Pułtusk County (powiat pułtuski) is a unit of territorial administration and local government (powiat) in Masovian Voivodeship, east-central Poland. It came into being on 1 January 1999 as a result of the Polish local government reforms passed in 1998. Its administrative seat and only town is Pułtusk, which lies 54 km north of Warsaw.

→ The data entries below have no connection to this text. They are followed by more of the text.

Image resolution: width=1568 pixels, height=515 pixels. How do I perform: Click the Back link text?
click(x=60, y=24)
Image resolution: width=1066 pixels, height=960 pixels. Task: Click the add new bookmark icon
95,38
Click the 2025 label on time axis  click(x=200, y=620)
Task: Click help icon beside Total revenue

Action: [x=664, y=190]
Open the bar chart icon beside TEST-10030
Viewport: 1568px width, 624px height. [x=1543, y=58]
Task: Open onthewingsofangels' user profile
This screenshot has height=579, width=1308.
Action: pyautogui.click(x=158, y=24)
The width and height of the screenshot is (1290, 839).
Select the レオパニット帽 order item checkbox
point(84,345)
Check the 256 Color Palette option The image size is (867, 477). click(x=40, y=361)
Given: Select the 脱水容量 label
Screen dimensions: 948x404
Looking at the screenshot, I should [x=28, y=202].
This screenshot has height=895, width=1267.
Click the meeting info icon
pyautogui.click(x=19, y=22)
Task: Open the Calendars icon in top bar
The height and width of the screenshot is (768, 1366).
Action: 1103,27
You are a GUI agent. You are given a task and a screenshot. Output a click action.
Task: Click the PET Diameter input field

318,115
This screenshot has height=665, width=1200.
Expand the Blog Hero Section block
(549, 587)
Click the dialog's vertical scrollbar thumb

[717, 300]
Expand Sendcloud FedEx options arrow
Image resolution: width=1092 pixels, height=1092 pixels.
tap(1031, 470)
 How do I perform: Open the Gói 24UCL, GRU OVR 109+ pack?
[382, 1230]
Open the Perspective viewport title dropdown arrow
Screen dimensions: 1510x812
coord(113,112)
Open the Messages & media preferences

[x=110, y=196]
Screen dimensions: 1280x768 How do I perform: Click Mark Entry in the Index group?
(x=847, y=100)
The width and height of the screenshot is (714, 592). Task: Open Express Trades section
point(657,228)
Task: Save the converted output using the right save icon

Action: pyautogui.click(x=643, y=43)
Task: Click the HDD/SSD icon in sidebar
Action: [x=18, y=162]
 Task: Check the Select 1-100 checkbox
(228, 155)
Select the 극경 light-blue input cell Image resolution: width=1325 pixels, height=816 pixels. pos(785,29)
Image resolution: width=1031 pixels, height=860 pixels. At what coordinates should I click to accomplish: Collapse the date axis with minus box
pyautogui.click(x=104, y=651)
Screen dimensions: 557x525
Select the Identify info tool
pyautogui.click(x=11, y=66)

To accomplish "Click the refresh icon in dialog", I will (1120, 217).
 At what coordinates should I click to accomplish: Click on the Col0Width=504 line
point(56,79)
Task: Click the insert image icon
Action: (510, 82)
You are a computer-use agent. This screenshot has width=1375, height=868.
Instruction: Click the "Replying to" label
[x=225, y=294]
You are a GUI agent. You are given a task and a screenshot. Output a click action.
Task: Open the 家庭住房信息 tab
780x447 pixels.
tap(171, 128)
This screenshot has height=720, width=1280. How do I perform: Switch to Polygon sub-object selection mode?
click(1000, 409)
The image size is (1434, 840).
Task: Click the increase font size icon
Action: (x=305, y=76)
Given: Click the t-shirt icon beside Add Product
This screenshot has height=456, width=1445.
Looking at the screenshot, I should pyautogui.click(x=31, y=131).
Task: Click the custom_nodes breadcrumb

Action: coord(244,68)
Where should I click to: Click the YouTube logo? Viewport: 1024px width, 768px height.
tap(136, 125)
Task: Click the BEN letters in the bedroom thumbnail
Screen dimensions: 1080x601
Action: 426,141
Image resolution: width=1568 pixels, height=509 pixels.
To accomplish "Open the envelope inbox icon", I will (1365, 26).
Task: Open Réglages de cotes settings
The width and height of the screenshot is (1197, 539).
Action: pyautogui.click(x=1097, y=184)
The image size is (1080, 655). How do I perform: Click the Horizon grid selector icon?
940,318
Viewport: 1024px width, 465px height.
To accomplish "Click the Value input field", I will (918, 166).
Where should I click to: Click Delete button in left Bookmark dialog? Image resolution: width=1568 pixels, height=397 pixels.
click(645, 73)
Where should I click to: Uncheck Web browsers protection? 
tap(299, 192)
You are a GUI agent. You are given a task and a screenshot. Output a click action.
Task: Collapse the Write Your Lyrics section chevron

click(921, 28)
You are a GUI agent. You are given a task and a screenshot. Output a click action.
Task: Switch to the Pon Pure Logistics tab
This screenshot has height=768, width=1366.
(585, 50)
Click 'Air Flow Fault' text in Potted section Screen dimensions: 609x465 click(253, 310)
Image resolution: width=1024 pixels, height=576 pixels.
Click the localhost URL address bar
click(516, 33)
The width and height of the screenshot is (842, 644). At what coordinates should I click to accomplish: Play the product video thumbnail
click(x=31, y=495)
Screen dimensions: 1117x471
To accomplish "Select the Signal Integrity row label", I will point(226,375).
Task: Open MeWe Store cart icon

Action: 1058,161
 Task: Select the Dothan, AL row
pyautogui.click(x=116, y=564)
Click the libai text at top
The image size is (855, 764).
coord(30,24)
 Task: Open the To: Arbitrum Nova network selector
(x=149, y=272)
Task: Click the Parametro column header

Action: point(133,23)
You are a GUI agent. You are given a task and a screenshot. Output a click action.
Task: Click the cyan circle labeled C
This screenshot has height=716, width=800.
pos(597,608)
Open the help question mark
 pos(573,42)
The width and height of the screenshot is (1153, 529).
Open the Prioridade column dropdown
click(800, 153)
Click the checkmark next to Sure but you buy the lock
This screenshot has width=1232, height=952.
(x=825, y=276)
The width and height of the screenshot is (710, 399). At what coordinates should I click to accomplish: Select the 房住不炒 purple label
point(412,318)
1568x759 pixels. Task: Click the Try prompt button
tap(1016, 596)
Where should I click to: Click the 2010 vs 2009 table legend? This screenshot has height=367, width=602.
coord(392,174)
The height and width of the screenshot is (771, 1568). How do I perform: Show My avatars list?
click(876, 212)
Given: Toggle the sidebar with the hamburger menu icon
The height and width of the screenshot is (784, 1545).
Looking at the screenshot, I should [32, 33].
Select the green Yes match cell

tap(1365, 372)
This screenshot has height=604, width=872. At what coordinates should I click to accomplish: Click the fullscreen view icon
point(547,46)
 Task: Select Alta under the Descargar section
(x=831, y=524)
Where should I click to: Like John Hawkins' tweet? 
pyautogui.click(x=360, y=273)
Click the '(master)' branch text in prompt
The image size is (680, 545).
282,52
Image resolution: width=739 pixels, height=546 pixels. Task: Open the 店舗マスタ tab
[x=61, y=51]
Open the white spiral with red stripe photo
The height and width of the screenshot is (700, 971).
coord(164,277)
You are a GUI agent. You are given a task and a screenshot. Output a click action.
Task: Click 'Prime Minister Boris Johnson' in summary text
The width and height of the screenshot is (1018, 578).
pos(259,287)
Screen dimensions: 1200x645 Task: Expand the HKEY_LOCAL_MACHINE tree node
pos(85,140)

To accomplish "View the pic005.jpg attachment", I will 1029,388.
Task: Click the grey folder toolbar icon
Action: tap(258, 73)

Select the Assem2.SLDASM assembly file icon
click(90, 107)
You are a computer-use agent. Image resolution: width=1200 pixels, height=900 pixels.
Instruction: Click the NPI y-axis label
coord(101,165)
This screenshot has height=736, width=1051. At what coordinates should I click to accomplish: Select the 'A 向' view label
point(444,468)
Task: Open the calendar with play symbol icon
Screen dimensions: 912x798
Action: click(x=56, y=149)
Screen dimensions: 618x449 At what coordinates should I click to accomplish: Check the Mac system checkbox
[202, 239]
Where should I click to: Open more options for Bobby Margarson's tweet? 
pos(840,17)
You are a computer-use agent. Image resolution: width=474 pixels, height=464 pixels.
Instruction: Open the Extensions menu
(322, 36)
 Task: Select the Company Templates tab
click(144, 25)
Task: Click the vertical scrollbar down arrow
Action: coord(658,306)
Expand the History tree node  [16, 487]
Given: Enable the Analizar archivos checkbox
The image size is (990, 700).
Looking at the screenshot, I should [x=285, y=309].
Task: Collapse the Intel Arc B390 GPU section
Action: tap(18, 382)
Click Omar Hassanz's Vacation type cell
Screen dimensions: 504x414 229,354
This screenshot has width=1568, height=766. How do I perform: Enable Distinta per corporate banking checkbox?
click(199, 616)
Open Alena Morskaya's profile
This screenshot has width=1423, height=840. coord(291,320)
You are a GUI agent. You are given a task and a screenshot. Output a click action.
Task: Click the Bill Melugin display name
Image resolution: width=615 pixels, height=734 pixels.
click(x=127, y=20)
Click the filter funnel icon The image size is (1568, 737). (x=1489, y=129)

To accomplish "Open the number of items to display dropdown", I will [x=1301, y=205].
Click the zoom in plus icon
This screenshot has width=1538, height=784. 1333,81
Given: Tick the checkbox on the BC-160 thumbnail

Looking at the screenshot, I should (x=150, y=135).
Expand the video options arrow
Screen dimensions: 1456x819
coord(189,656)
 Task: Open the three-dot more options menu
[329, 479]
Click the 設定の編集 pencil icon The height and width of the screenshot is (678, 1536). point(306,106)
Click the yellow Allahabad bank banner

The county covers an area of 828.63 km2. As of 2019 its total population is 51,862, out of which the population of Pułtusk is 19,432 and the rural population is 32,430.

==Neighbouring counties==
Pułtusk County is bordered by Maków County to the north, Wyszków County to the east, Legionowo County to the south, Nowy Dwór County to the south-west, and Płońsk County and Ciechanów County to the west.

==Administrative division==
The county is subdivided into seven gminas (one urban-rural and six rural). These are listed in the following table, in descending order of population.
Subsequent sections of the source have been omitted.